Now she is giggling, cheeks pink, slightly crossed eyes shining.
“If you only knew.”
“Knew what? I don’t know but I can guess. You’re going to quit these binges, do you
hear? You’re going to have to develop some sense.”
“I don’t want sense.”
“It’ll have to be pounded into you this time, dear, whether you want it or not. Mother
Alix is getting tired, everybody’s tired.”
“The big ant was laughing the bastard. Then the cockroach got there and the championship
race started. Max was first the Japanese. That guy. What’s his name that Japanese?

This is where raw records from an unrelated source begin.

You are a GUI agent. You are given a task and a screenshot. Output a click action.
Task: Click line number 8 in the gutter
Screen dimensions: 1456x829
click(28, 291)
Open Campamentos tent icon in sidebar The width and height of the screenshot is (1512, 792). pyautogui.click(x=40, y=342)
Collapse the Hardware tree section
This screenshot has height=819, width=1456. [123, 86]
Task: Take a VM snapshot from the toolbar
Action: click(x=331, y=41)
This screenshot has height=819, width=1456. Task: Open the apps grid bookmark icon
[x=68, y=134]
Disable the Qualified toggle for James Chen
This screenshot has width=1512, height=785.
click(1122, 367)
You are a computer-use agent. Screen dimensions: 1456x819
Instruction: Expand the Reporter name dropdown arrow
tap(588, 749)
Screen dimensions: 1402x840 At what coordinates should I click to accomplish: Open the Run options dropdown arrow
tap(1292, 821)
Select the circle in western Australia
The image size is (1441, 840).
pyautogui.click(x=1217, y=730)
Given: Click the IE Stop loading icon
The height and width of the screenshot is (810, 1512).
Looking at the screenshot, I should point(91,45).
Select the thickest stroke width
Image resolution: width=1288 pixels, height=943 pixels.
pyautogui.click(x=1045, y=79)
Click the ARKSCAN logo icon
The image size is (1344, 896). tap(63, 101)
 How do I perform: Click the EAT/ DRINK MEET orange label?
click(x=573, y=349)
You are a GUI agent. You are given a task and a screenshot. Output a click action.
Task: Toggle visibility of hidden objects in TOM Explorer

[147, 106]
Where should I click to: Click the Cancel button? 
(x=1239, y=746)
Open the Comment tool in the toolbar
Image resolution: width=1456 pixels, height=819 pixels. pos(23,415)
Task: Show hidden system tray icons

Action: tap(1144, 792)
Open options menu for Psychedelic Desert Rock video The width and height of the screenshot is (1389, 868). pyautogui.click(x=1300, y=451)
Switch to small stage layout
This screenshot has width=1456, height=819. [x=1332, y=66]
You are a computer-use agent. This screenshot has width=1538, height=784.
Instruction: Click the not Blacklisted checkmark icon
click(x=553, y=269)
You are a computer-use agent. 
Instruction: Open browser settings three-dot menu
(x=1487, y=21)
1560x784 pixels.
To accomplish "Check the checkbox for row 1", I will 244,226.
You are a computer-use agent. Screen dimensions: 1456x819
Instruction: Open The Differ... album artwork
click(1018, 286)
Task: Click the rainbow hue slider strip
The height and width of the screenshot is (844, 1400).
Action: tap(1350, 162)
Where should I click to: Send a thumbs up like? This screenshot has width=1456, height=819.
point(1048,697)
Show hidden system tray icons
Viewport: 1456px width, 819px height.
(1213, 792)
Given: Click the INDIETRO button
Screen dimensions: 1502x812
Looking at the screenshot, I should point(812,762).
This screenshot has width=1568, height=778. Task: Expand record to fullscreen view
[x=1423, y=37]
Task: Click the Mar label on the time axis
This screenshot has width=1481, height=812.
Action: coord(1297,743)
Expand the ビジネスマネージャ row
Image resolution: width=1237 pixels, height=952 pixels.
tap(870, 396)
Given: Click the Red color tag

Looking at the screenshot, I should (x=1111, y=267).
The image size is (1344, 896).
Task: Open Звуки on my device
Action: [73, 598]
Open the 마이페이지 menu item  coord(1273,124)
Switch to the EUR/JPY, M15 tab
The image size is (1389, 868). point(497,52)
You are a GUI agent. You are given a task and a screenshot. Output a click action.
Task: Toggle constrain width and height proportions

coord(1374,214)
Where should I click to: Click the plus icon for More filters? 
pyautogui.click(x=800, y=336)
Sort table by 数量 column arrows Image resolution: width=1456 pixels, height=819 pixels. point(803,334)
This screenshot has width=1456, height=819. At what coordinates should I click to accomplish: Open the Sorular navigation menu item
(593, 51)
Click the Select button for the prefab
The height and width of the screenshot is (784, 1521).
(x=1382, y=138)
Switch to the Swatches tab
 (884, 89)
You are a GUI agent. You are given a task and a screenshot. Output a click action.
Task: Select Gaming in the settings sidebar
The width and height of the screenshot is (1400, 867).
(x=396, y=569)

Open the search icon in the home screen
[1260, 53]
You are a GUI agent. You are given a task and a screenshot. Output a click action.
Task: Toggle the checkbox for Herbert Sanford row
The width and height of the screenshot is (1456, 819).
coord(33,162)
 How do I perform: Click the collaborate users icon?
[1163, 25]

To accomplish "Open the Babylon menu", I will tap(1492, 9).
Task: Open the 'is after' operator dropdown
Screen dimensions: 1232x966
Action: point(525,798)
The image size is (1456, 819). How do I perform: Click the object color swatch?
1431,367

That guy. That Japanese guy!”
“I don’t know dearie. I only know that I was reading about the stars when Miss Depressed
and Depressing Ana tumbled into my arms.”
“I was with God, He was here. It doesn’t matter any more the things that then I said
no no and He came and there was a sort of light everything lighted up in my head and
He let me fly so high, with His hand holding mine. Very chic. Enough Max! Max is it
you?”
“It’s Lorena, dear. Your feet are like two ice cubes, let me rub them. Be still, Ana!
Now your name is Ana Bacchante. Bacchante and Dilettante. Do you know what a bacchante
is? Those nymphs who danced in the cortège of Bacchus. I’m going to crown you with
grape leaves. Rotten chic, eh?”
“Give me a whiskey, I want a whiskey.”
Lorena massaged her feet and covered her with a quilt.
“Lorena. Lorena Vaz Leme. Nha-nha-nha.”
“Ana, be quiet or I’ll call Mother Alix! Stop laughing, nothing’s funny.”
“I want a whiskey, Leninha. Just one, gimme. I promise I promise.”
“I’ll pour some into your tea, I’m going to make some nice hot tea,” said Lorena covering
her with the quilt which she had thrown to the floor. “If I ever have to work for
a living I’m going to be a
femme de chambre
. I think it’s the one thing I do perfectly. In another life I must have worked in
a castle for a courtesan very much like Ana Clara Conceição.”